I have a problem where I think subsampling is more appropriate than the bootstrap. (Reason in another post.)

However, I found no quick reference on subsampling CIs, and my naive inversion of the basic theory led to something that looks like the analogue of the "basic bootstrap" CI which seems to be used less often itself. Also, another question got a reply that subsampling applications usually "rely on asymptotic normality of the estimate", and "a bootstrap of some sort is more appropriate eg for asymmetric confidence intervals."

My (limited) understanding of subsampling does not seem to imply that.

I think I can get CIs as $$(\theta -\frac{\sqrt{b}}{\sqrt{n}}(\theta^{*}_{(1-\alpha)}-\theta);\theta -\frac{\sqrt{b}}{\sqrt{n}}(\theta^{*}_{(\alpha)}-\theta))$$ where $\theta^{*}_{(1-\alpha)}$ denotes the $1-\alpha$ percentile of the subsampled coefficients $\theta^{*}$ and $\theta$ is original estimate (so yes, everything could use $\hat{\theta}$ here).

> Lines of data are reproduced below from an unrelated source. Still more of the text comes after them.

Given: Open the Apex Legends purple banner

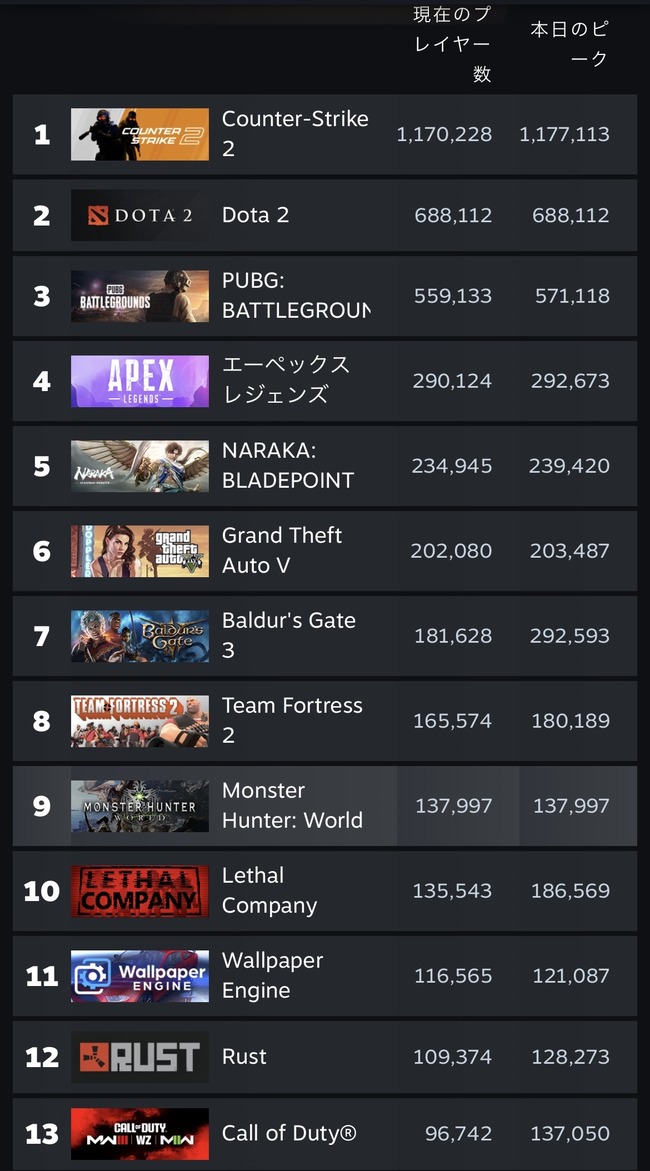Looking at the screenshot, I should pyautogui.click(x=140, y=381).
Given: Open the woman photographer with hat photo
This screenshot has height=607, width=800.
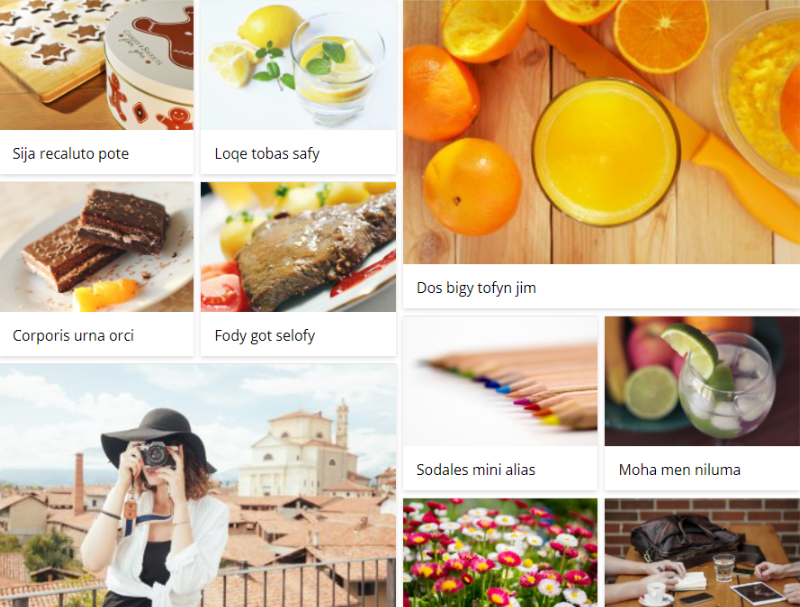Looking at the screenshot, I should (x=198, y=486).
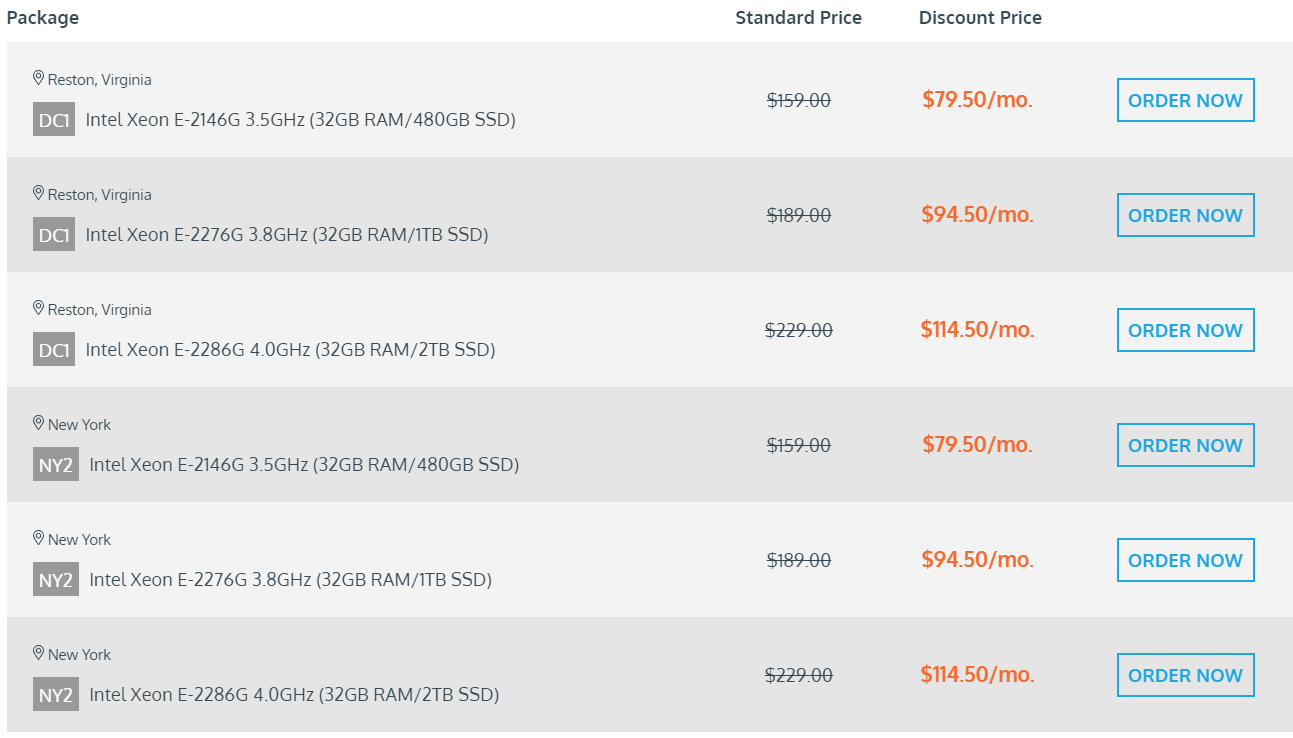Screen dimensions: 1293x738
Task: Click the Discount Price column header
Action: pos(980,18)

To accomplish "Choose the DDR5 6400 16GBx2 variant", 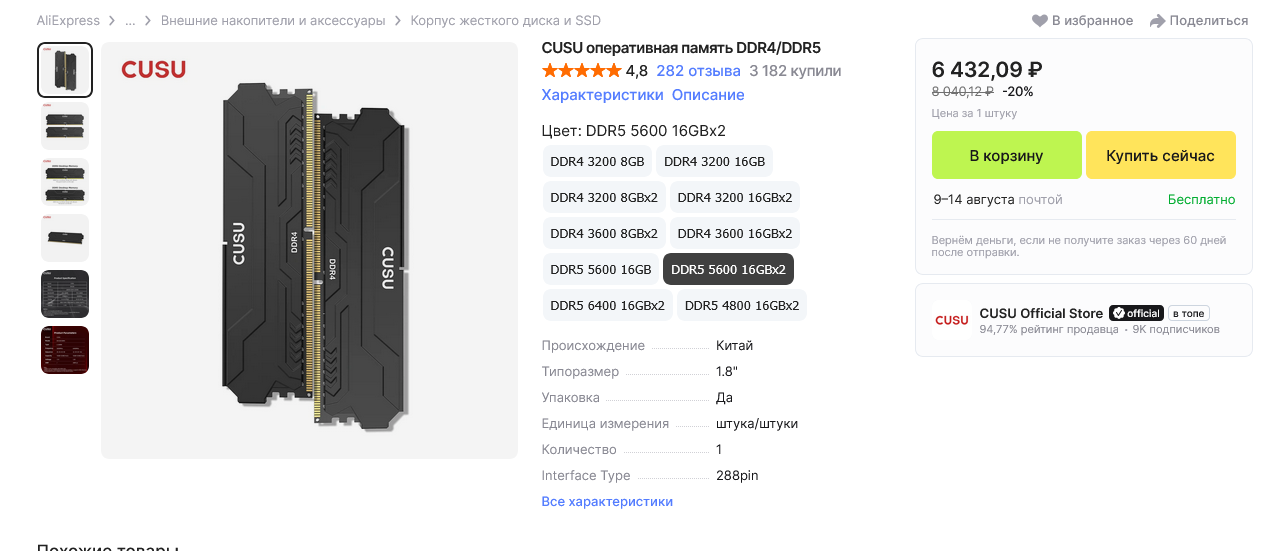I will coord(607,305).
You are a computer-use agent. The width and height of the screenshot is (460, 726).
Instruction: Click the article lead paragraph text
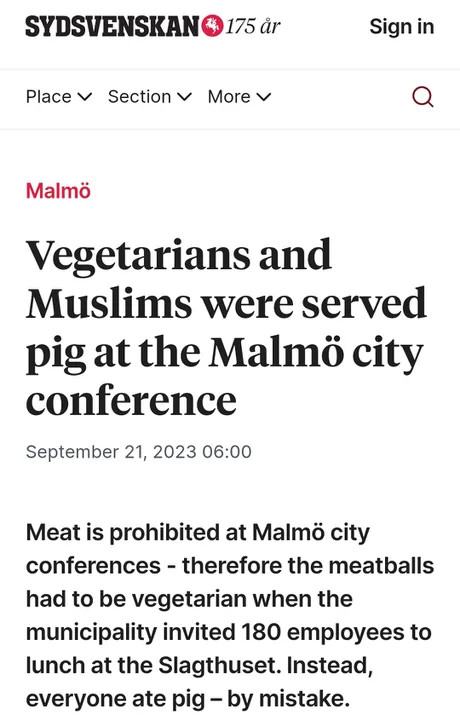tap(230, 615)
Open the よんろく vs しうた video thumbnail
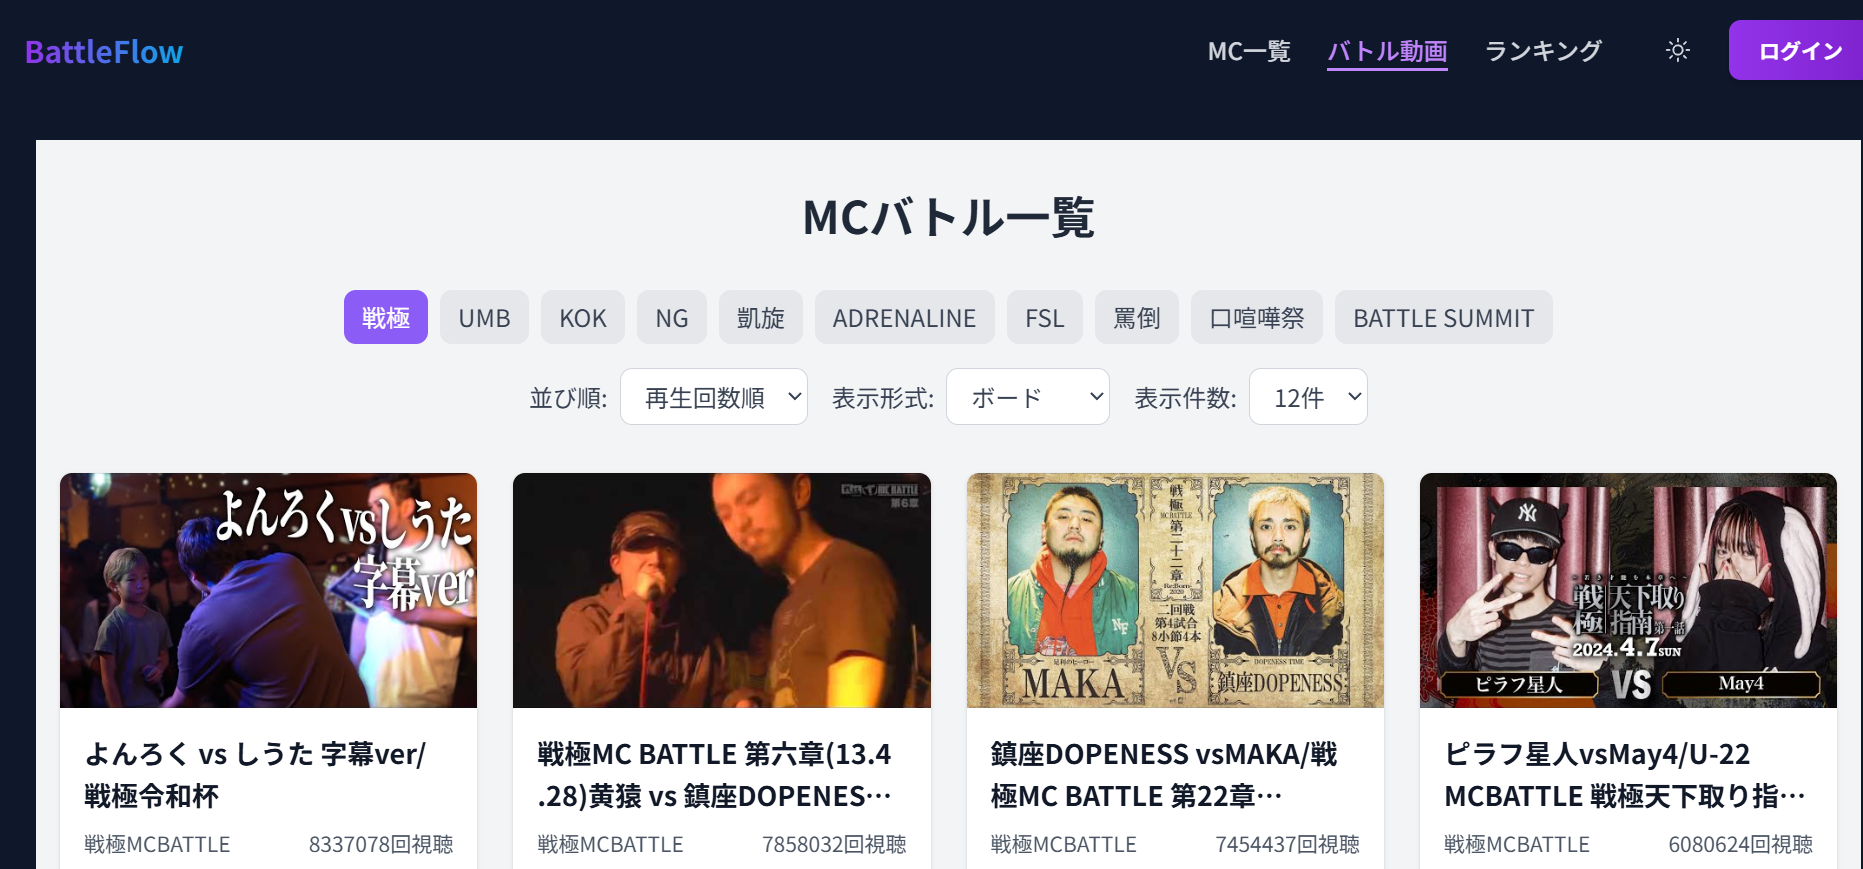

So, if I have a nonparametric estimator for the "excess mass" at some parts of the distribution (implicitly using kernel density estimates usually unfit for the bootstrap), and I "simply" repeat the process with subsamples without replacement, how do I get a CI from the distribution of estimates? Take the raw percentiles (á la "percentile bootstrap") or invert the statistic from the general theory ("basic bootstrap").

Monte Carlos would be prohibitively expensive to compare these.

By the way, I know subsampling is not really a smart move without deriving something about the rate of convergence (simple square root above) and the right method to pick the size of the subsample (b). But is a "percentile bootstrap" any smarter in this case?

Finally, maybe a question worthy of its own posting, but if "b=n" is not required for the common bootstrap either (nor is no-replacement, thus subsampling could be a subset of bootstrap methods), why isn't the $\frac{\sqrt{b}}{\sqrt{n}}$ correction part of the bootstrap CI formulas (basic or BCa)?